Australians have grown to love ‘bricks and mortar’. Understandably, owning property is an aspiration for many and people often commence their property journey by wishing to own a property outright (with no debt owed to a bank).
The past 20 years have seen a steep rise in people striving to buy and own investment properties.
By definition, an investment property is a property you own but do not reside in. Instead, you receive income (rent) from a tenant who lives there.
More and more, people are electing to borrow money to fund the purchase of a property that they rent out rather than living in. This might be a first step to entering the property market such as when buyers still reside at home with their parents, or the purchase may be in addition to having an owner-occupied property.
The rental income received by the owner of the property (landlord) is taxable, however, this rent can be offset by some of the costs associated with owning the investment property. Whilst we would encourage you to speak further to your tax agent on this, generally speaking, expenses such as insurance, rates and rental property management fees can all be claimed as a tax deduction.
A big attraction in purchasing an investment property is that the interest payable on the loan associated with the investment property can also be tax-deductible.
When considering buying an investment property, it’s important to weigh up the income receivable with the expenses associated with owning a property. This is something we do regularly for our clients. Depending upon your life position, you may be able to fund the investment property costs from your cash flow.
For those fortunate enough to own multiple investment properties, it may be possible to either partly or wholly live off the rental income received from your investment properties. This can take years to achieve as investment property values increase over time, the debt owed against the investment properties reduces, and the rental income received rises.
As financial planners, one of the things we discuss with our clients is whether holding investment properties into retirement is an appropriate strategy for them. There are pros and cons associated and we often explore these in various detailed strategies to figure out the best way forward. For example, if choosing to hold an investment property into retirement we would expect that, over time, the value of properties will rise (called capital growth). This means that the owner of these investment properties will see their overall asset position increase which can help with leaving money behind to beneficiaries.
Owning ‘bricks and mortar is also deemed to be a relatively ‘safe’ investment given the steady rise in property values over the past 20 years. However, it’s important to remember that property values do not always trend upwards, and there are times when property values plateau or reduce in value.
Depending on the ownership of an investment property, any rental income received may be taxable which means that tax is payable for every year of ownership of that investment property. An alternative option could be to sell investment properties before, at or after retirement and place sale proceeds into the superannuation (pension) environment which, dependent upon your circumstances, could mean that you pay 0% tax on the earnings for the rest of your life.

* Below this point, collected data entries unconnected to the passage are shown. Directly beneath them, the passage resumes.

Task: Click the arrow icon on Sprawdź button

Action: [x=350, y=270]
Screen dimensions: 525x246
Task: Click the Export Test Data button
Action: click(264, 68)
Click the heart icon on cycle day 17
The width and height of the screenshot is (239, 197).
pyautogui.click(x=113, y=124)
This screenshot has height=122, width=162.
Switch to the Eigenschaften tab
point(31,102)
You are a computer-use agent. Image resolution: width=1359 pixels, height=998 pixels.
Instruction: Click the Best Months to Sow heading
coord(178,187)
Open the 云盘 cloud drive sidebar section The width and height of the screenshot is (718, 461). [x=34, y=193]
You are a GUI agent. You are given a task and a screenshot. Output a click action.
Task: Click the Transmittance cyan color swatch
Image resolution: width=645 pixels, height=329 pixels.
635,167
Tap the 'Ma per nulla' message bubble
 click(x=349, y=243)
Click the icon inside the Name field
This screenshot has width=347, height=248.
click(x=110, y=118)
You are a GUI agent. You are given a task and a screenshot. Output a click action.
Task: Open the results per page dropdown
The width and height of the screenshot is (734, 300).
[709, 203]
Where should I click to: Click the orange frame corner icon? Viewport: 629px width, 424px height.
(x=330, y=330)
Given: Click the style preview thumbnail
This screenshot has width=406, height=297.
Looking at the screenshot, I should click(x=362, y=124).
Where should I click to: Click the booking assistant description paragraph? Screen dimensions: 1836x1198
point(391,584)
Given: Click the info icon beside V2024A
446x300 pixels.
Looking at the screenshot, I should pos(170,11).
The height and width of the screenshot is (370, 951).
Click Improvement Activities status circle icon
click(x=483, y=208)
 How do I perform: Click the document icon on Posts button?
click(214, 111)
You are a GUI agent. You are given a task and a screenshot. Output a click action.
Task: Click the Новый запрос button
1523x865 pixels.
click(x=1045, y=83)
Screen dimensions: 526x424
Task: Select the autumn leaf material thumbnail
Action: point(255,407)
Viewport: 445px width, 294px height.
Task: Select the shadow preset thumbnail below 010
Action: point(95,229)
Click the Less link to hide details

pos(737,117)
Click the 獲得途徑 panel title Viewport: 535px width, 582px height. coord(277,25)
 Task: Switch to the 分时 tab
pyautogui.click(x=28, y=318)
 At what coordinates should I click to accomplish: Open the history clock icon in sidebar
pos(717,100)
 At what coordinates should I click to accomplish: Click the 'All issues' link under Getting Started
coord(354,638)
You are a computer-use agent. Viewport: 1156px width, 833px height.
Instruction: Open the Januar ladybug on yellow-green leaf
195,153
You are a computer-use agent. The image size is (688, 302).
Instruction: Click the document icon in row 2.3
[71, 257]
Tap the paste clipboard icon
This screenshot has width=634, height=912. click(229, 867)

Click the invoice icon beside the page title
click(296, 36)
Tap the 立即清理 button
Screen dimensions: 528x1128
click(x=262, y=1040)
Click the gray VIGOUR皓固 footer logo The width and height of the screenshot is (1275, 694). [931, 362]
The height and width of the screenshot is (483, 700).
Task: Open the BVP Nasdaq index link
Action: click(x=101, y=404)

Another consideration around maintaining investment properties into retirement is the level of retirement income needed. This will depend upon your desired retirement lifestyle – i.e., the amount of travel you wish to do. Whilst property will, on average, grow in value over time, this can often come at the expense of having access to retirement income. For example, let’s say money is needed to fund a dream European holiday valued at $50,000. When it’s tied up in an investment property, homeowners can’t simply sell a bathroom to put in the kitty for that big overseas adventure.
Another factor any landlord must consider with an investment property is the ongoing property management and upkeep. It’s reasonable to expect that every five to ten years there will certain expenses associated with maintaining an investment property. Be it costs for new carpet, plumbing, electrical, internal and external painting, roofing expenses etc – these are all relevant expenses that need to be taken into consideration.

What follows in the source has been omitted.